10. CHANGES. Buyer may, at any time, make changes to the Order, including, but not limited to, changes to the quantity, delivery time or place, shipping or packing method or any drawings, specifications or designs. If such a change causes a material increase or decrease in the cost of, or the time required for, performance of the Order, Seller shall notify Buyer in writing immediately. Any claim by Seller for an adjustment in time for performance or price must be asserted in writing within 10 days after the date of notification of a change. No change shall be binding on Buyer unless agreed upon, in writing, by an officer of Buyer.
11. BUYER’S PROPERTY AND INFORMATION. All tools, dies, molds, templates, equipment, specifications, data, drawings, designs, software or materials furnished by Buyer to Seller or paid for by Buyer, including replacements and materials attached thereto, shall remain and be marked as the personal property of Buyer. Such items shall be separately stored and insured by Seller, and Seller assumes all risk of loss and liability arising out of or related to such items, until the items are returned to Buyer. These items shall be used by Seller only for filling the Order and are subject to immediate removal, at Buyer’s written request, with each item to be delivered (at Seller’s expense) in its original condition, reasonable wear and tear excepted. Seller shall provide to Buyer, without restriction on use or disclosure, all information and documents that Seller has, develops or acquires related to goods delivered or services performed under the Order. Such information and documents shall be deemed to be “works for hire” and shall be the property of Buyer, with Buyer having a right of use for any purpose, without liability to Seller. All information and documents Buyer may have disclosed or may disclose to Seller in connection with goods delivered or services performed under the Order shall be deemed confidential and proprietary and shall not be disclosed or used by Seller without the prior written consent of an officer of Buyer.
12. PRICES, INVOICES, AND SET-OFF. Unless the Order expressly provides otherwise, all prices are: (a) firm and not subject to increase or additional charges during the performance of the Order; (b) in U.S. dollars and F.C.A. Buyer’s facility (with risk of loss and title passing to Buyer at that location); and (c) inclusive of all freight, duty and taxes other than sales or use taxes Seller is required by Law to collect from Buyer. Such sales or use taxes shall not be included in Seller’s invoice if Buyer indicates that the goods or services ordered are exempt from such taxes. Applicable taxes shall be separately stated on Seller’s invoice. Seller shall deliver duplicate invoices to Buyer immediately upon shipment of goods or completion of services. Invoices shall be paid based on the later of the date of Buyer’s receipt of conforming goods and services or Buyer’s specified delivery date, and not on the basis of Seller’s invoice date. All purchases are on open account to be paid by Buyer’s check. Buyer shall be entitled to set off any amount owing at any time from Seller to Buyer or its affiliates against any amount payable at any time by Buyer under the Order.

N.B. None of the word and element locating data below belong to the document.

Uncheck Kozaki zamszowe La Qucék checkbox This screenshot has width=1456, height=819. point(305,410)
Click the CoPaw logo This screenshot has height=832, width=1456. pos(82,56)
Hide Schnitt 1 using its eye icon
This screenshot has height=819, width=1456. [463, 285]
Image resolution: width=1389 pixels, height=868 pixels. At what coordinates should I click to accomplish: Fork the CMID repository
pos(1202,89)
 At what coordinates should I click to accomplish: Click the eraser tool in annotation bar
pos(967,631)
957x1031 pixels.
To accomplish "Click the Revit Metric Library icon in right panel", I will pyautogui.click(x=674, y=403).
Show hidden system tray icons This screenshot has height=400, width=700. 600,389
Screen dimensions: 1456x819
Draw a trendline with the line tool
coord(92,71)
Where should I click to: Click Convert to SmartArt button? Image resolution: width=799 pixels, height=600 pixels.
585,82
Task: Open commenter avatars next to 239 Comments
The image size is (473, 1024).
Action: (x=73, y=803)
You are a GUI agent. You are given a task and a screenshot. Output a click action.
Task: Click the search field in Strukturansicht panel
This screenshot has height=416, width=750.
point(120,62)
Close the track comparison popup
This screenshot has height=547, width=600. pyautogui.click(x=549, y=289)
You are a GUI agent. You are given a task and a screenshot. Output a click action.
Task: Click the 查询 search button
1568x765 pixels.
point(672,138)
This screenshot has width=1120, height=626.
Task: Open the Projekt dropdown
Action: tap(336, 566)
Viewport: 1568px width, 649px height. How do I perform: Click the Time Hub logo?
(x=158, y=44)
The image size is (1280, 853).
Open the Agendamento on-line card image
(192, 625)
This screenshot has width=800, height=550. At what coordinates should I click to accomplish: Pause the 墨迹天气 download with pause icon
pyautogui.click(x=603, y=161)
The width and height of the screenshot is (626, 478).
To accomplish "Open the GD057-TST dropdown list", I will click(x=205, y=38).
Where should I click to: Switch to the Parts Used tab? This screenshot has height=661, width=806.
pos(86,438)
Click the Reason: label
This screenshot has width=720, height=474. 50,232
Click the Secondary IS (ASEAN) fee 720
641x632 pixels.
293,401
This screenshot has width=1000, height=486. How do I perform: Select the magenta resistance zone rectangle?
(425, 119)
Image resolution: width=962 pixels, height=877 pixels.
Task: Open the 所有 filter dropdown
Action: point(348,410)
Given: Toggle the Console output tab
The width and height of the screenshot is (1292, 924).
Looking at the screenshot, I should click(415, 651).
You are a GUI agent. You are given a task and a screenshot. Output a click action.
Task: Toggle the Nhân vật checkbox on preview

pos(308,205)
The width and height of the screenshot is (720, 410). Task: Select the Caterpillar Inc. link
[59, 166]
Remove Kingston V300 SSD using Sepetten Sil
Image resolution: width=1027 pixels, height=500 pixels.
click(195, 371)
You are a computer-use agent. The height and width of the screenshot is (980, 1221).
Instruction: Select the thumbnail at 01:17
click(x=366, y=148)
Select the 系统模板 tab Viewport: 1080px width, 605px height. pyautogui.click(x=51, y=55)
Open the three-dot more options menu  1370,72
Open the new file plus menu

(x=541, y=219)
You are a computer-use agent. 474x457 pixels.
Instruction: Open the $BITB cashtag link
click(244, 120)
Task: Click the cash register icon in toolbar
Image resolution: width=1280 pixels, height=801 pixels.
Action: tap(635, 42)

13. PACKING, MARKING AND SHIPMENT. Seller shall suitably pack, mark and ship goods in accordance with the instructions of Buyer and the requirements of the carrier transporting such goods and shall assure delivery free of damage and deterioration. Buyer shall not be charged for packing, marking or shipping unless separately itemized on the face of the Order. Buyer’s Purchase Order Number must appear on the container, the packing list, invoice and correspondence relating to the Order. Two copies of the packing list (which provides the quantity and description of the goods contained therein) shall be placed within the container.
14. SUBCONTRACTORS. Seller may not, without Buyer’s prior written consent in each instance, engage any person or entity as a subcontractor to perform any of Seller’s obligations under the Order. Any approved subcontractor must: (a) comply with these Terms and Conditions to the extent applicable to the obligations to be performed by the subcontractor; (ii) acknowledge and agree that it may look only to Seller for payment for the performance of such obligations; and (iii) to the maximum extent permitted by Law, waive any and all claims for payment against Buyer. Seller is and shall remain liable for any and all acts and omissions of its subcontractors to the same degree that Seller is liable for its own acts and omissions.
15. CLAIMS AND LIENS. (a) If (i) any laborers’, materialmen’s or mechanics’ lien or other claim is filed for or on account of the goods or services (each, a “Lien”), and (ii) Seller neither causes such Lien to be released and discharged, nor files a bond in lieu of such Lien, within 10 days after the filing of such Lien, Buyer shall have the right (but not the obligation) to take any action available to it for the purpose of procuring a release of such Lien including, but not limited to, the payment of all sums necessary to obtain the release of such Lien. (b) Buyer may, at its option, (i) deduct from amounts due to Seller under the Order all costs ands expenses, including, but not limited to, investigation costs, legal fees and disbursements, incurred by Buyer in taking such action, or (ii) require immediate cash reimbursement from Seller.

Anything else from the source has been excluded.